Where else can you go and find such comfortable diversity? The young, the old; all sizes and colors of human flesh. Gray-haired ponytails alongside shaved-head 5-year-olds. Baseball caps, cowboy hats and fedoras. Broomstick skirts, Hawaiian shirts and halter tops.
Where can you go and smell that special mix of fragrances ... grass and cotton candy, grilled meat and live animals, flowering plants and popcorn? Where else can you hear the sounds of squealing kids, bleating goats and the hawkers of wares? Where do you see the flashing colored lights of carnival rides and funnel cake stands, canopied trees swaying in the wind, and middle-school kids dueling with light sabers?
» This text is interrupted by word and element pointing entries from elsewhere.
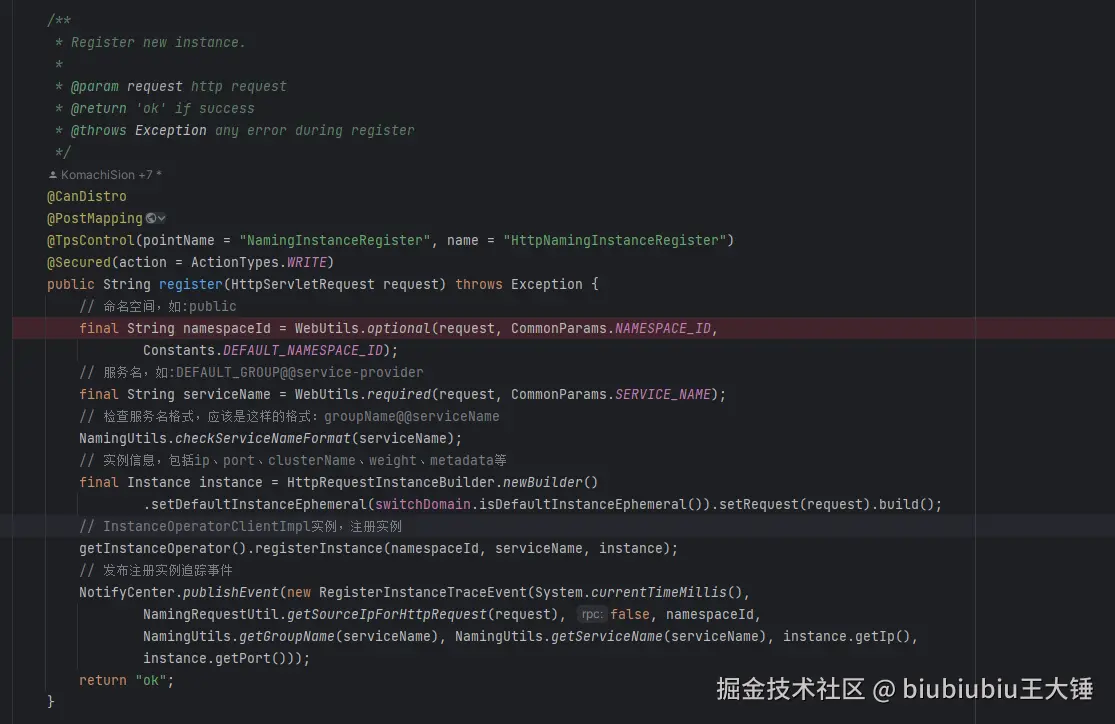Click the checkServiceNameFormat method call
Screen dimensions: 1115x724
[x=263, y=438]
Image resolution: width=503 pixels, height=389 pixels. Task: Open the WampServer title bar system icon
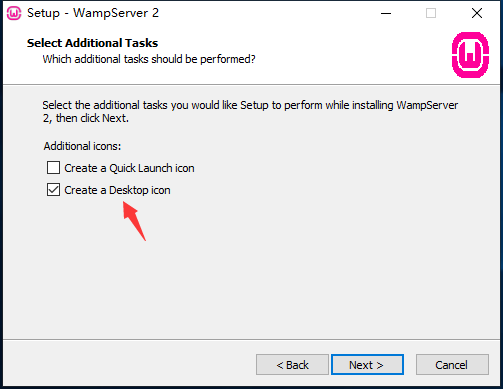14,13
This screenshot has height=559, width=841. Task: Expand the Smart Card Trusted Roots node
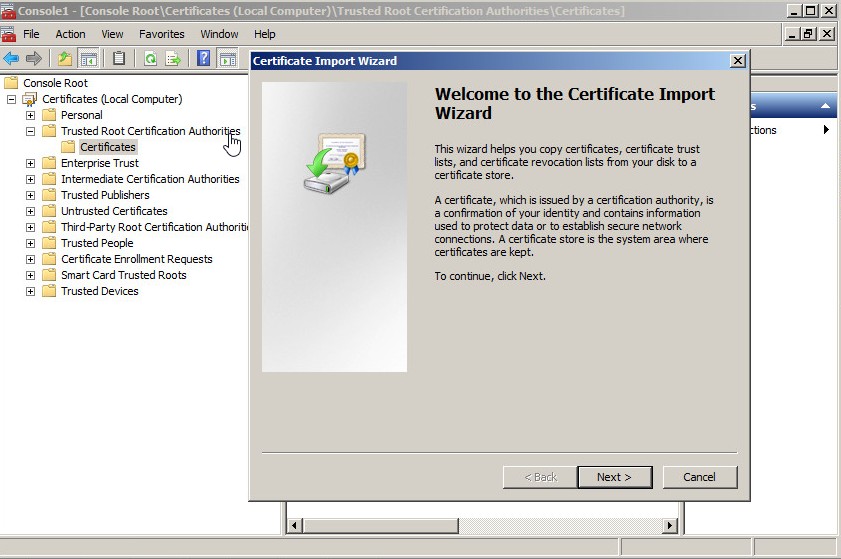click(30, 275)
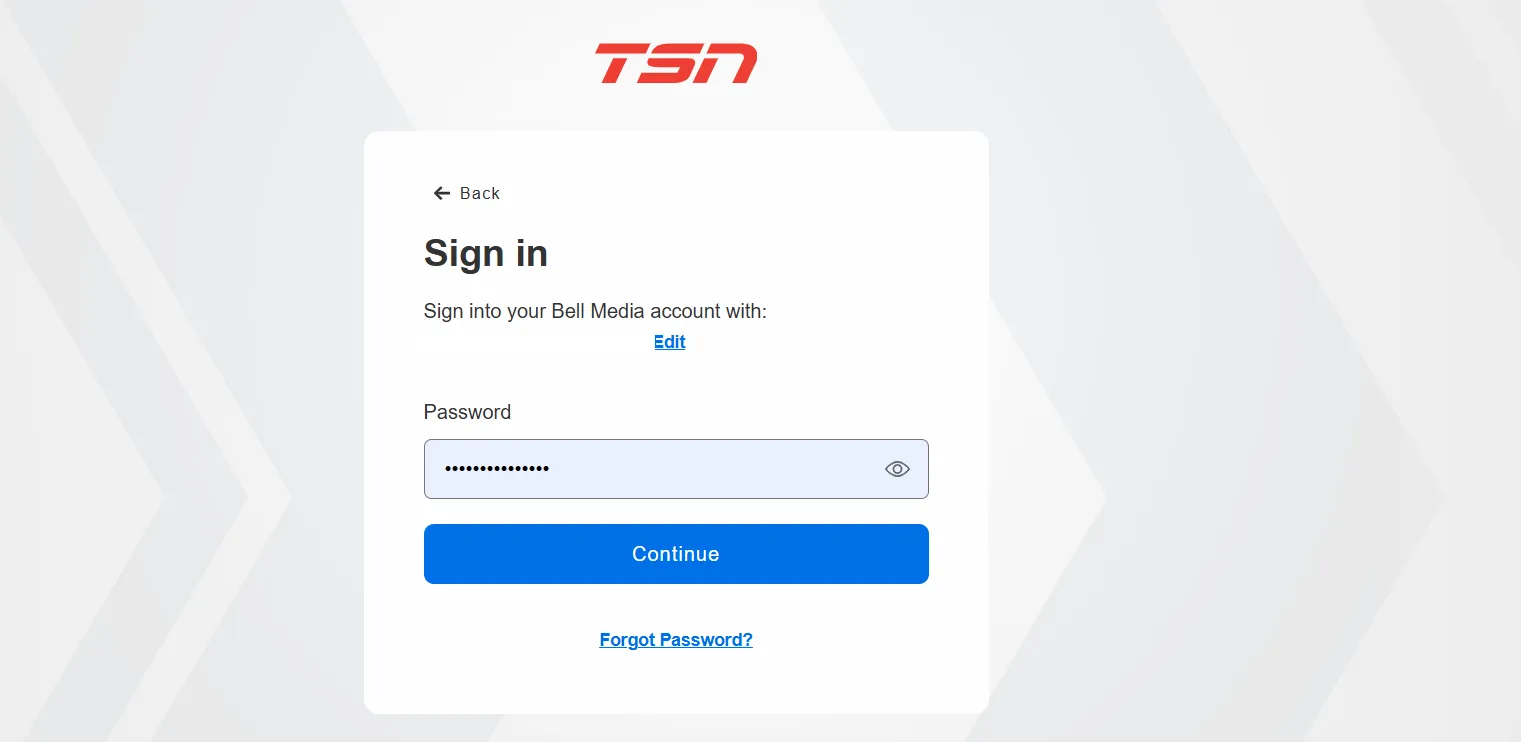The width and height of the screenshot is (1521, 742).
Task: Show password with the eye icon
Action: click(x=897, y=469)
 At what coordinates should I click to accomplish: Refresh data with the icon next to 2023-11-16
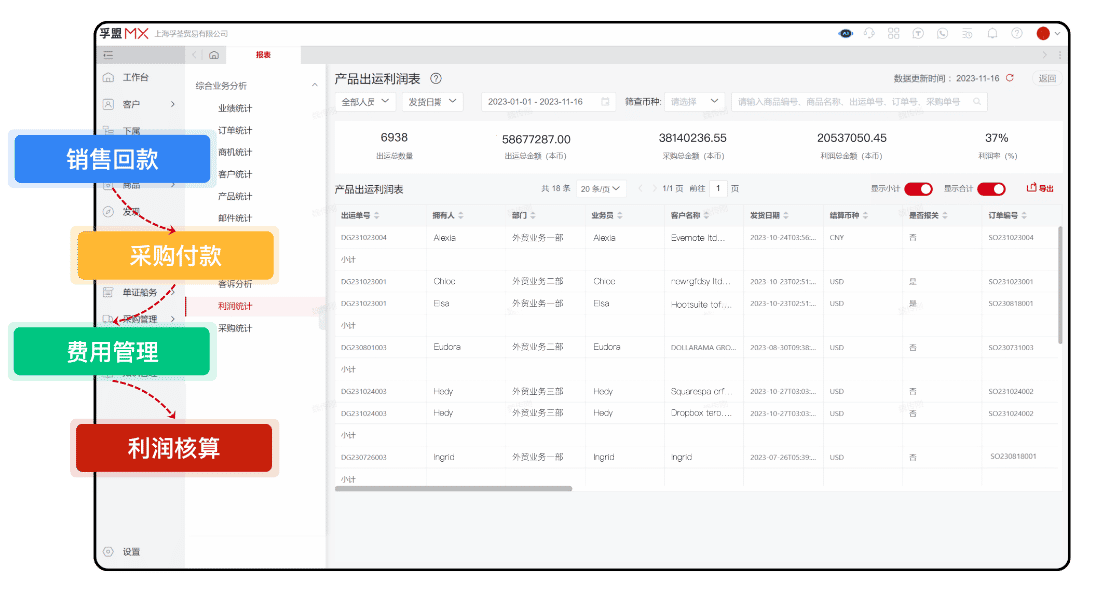point(1010,76)
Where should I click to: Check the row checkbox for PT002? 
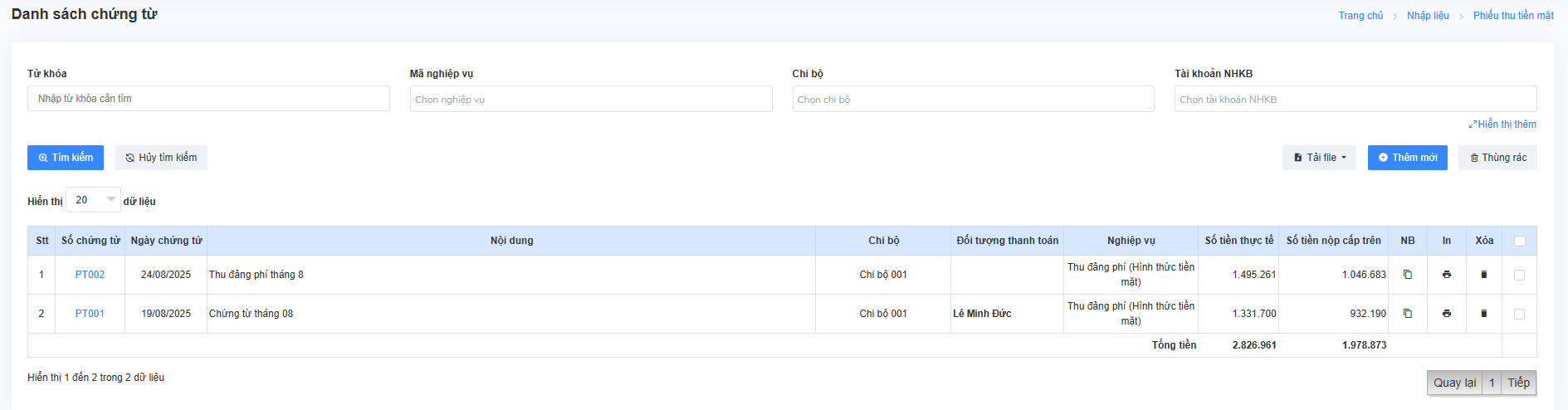pos(1519,275)
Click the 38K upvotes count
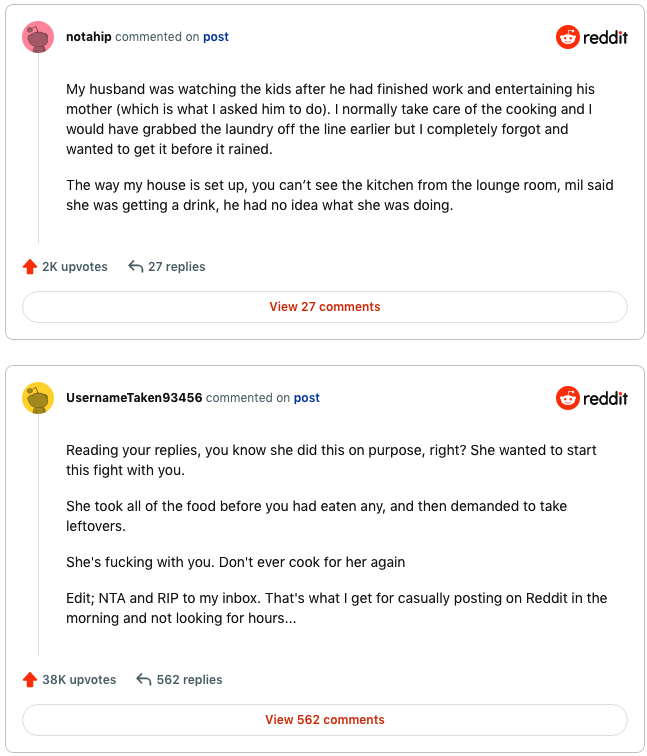 click(79, 680)
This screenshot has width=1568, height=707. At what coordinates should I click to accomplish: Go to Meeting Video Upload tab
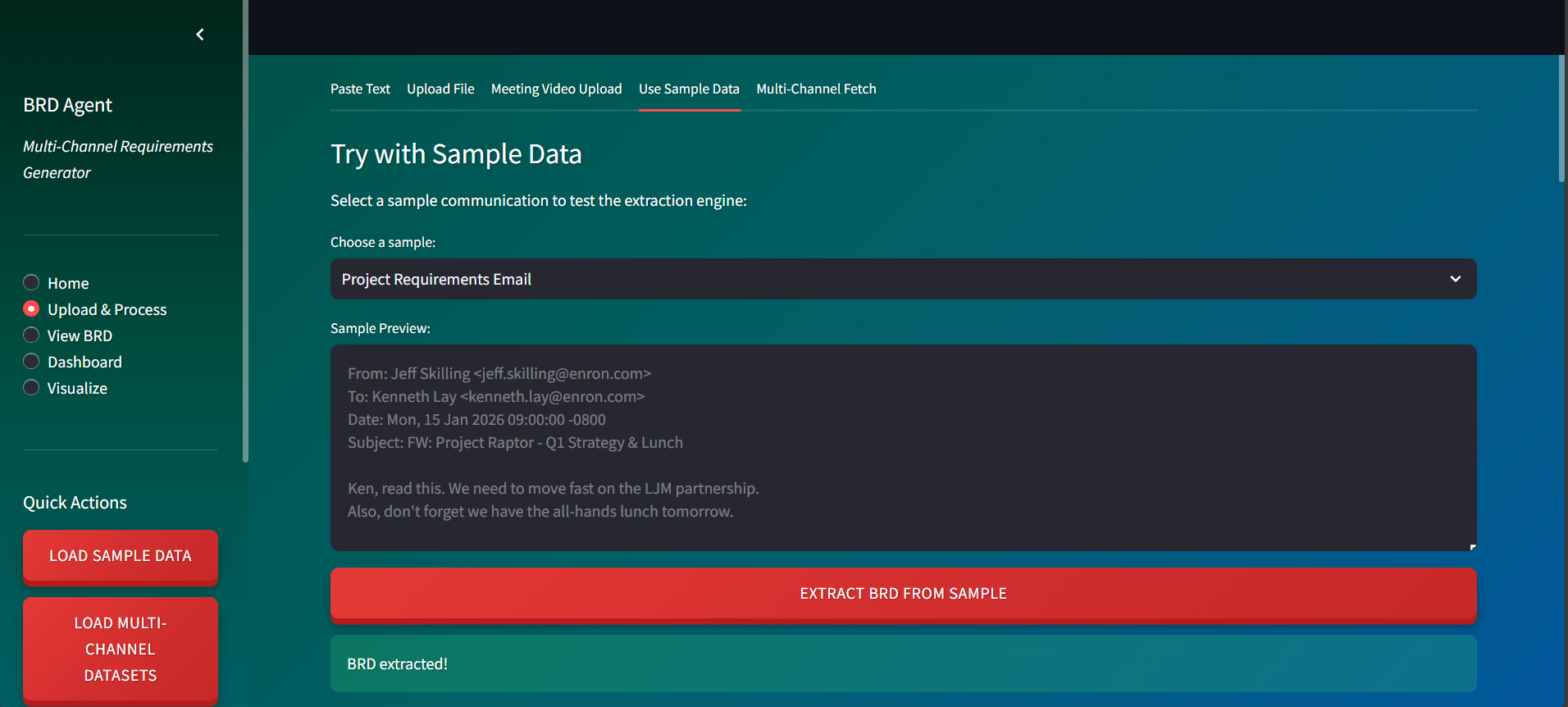(556, 89)
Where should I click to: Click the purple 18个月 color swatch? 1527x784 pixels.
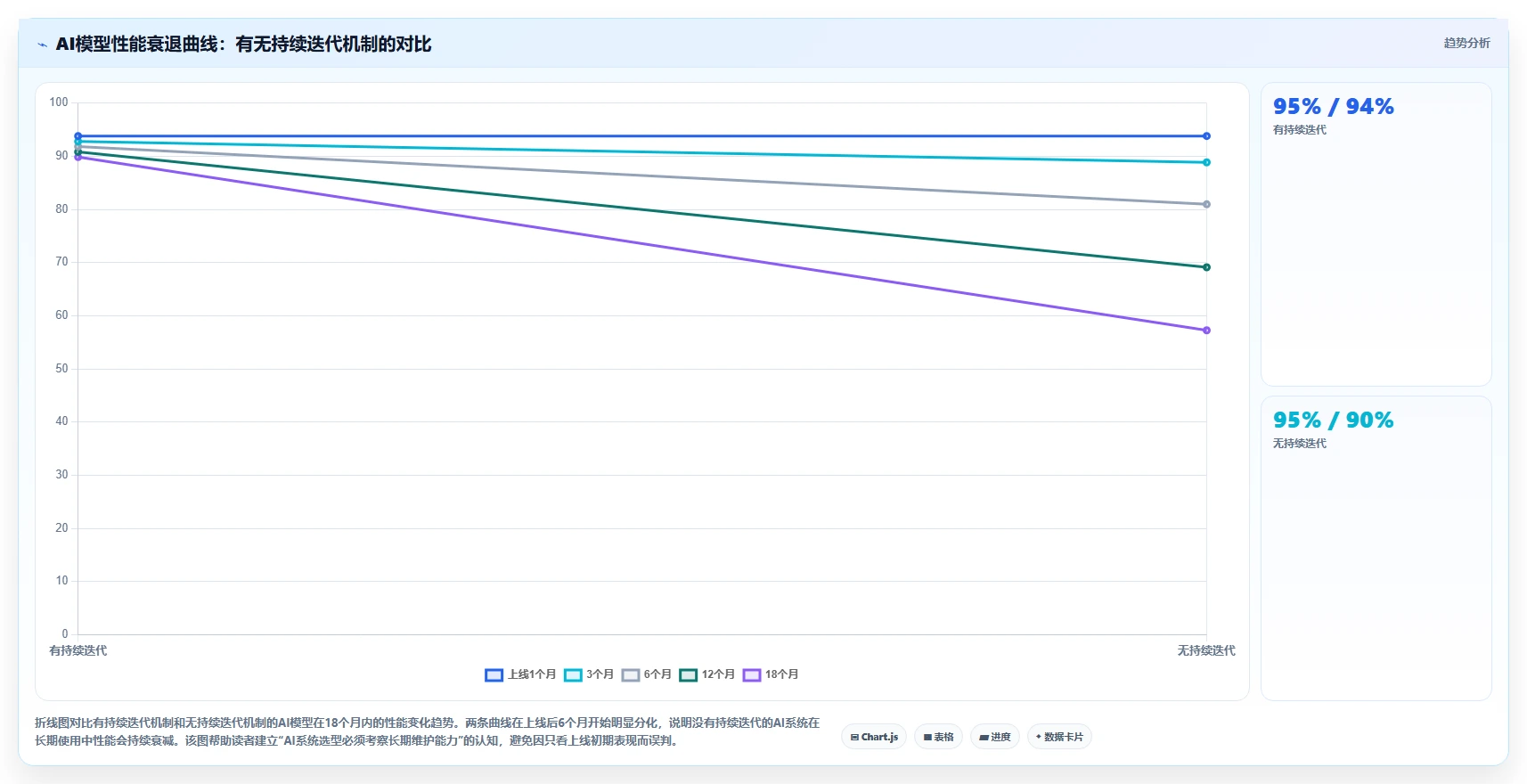coord(752,674)
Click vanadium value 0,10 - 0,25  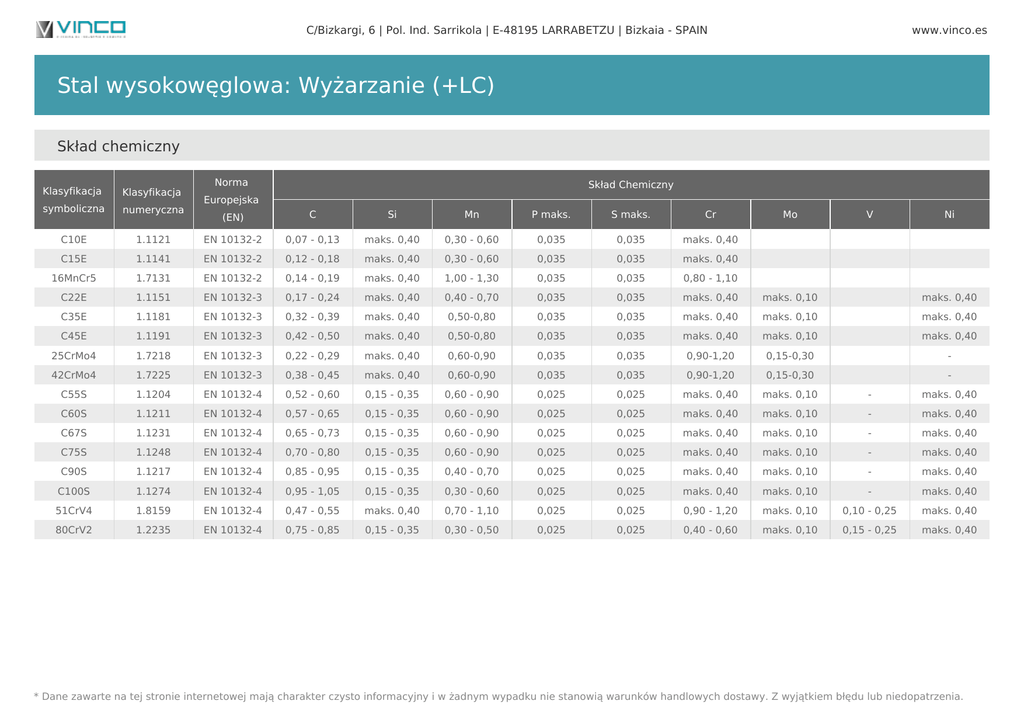click(x=869, y=510)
Where else can you experience the special flavors of carnival cuisine? The taste of soft frozen yogurt, grilled corn on the cob, and melt-in-your-mouth spun sugar. Slushie-style margaritas, weak enough for a pre-teen. Giant beers and fatty, foot-long corn dogs. Fresh fish tacos and hand-dipped caramel apples.
Where else can you hear top-quality musicians playing their hearts out to a half-filled bandstand? Moths hover above the players and disappear into the colored lights. During a smokin' rock concert, a toddler with her hairbrush microphone is belting out with unrestrained passion in uncanny time with the music. Her face contorts with seemingly genuine anguish, unlikely given her limited years on earth. A rock star in the making, she moves out into the crowd who wonders why they didn't bring their cameras so they could be the first to post the video on YouTube.
Where else can you move from rock concert to country band within four minutes, CD and T-shirt table alongside the stage? The band plays a truck-driving song while two youthful blondes ride a nearby mechanical bull, in time to the music and to the delight of every male from 18 to 85. You can't script this stuff. The band moves smoothly from truck-driving sound to Texan to Cajun, and the lead singer sets aside his guitar for accordion and then for harmonica. The fiddler is more gifted with his hands than a brain surgeon. Two fair-haired brothers perform break-dance, clog-dance moves with spectacular athleticism. An elderly Asian woman in mandarin-collared red blouse claps in time to the music.
Then it's off to the wine garden for a jazz-blues band, where 1-year-olds bop to the beat among the Arthur Murray-trained couples. Is there a more heartwarming sight than mother sashaying cheek to cheek with her baby beside the middle-aged couple swing dancing?
The fair. It's hip to call it a stay-cation these days. But it's much more than that to me.
It's where I entered and sold my first photograph. Where I saw favorite bands up close and where Barry Williams signed my purse. Where my kids grew from elementary school to too-cool-to- go. Where we've had the same guy dispense my frozen yogurt six years in a row. A place where my husband is regularly photographed in the winner's circle at the racetrack because he's been there so frequently he knows horse trainers and jockeys. He comes home, more often than not, with pockets full of cash and great stories.
The fair is where I can find hot tubs and model trains, fine art and hot sauce, rabbits and old tractor equipment. I know the layout like the back of my hand. I know where to park my car or I can walk if I'm in the mood for exercise.
This is no ordinary fair. It's my hometown fair and I watch it leave Pleasanton with emotions like those I feel when my kids go off to college. It's a bittersweet, poignant moment, but they'll be back. So will the fair and so will I.